Nettle and Fern.--There are two moderately nutritious plants--nettle and fern--that are found wild in very many countries: and, therefore, the following extract from Messrs. Hue and Gabet's 'Travels in Thibet' may be of service:--"When the young stems of ferns are gathered, quite tender, before they are covered with down, and while the first leaves are bent and rolled up in themselves, you have only to boil them in pure water to realise a dish of delicious asparagus. We would also recommend the nettle, which, in our opinion, might be made an advantageous substitute for spinach; indeed more than once we proved this by our own experience. The nettle should be gathered quite young, when the leaves are perfectly tender. The plant should be pulled up whole, with a portion of the root. In order to preserve your hands from the sharp biting liquid which issues from the points, you should wrap them in linen of close texture. When once the nettle is boiled, it is perfectly innocuous; and this vegetable, so rough in its exterior, becomes a very delicate dish. We were able to enjoy this delightful variety of esculents for more than a month. Then the little tubercles of the fern became hollow and horny, and the stems themselves grew as hard as wood while the nettle, armed with a long white beard, p 203 presented only a menacing and awful aspect." The roots of many kinds of ferns, perhaps of all of them, are edible. Our poor in England will eat neither fern nor nettle: they say the first is innutritious, and the second acrid. I like them both.

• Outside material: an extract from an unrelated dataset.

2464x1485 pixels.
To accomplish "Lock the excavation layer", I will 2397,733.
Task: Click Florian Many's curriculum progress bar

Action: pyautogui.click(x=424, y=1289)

Seaweed.--Several kinds of seaweed, such as Laver and Irish moss, are eatable.
Cooking Utensils.--Cookery books.--A book on cooking is of no use at all in the rougher kinds of travel, for all its recipes consist of phrases such as "Take a pound of so-and-so, half a pound of something else, a pinch of this, and a handful of that." Now in the bush a man has probably none of these things--he certainly has not all of them--and, therefore, the recipe is worthless.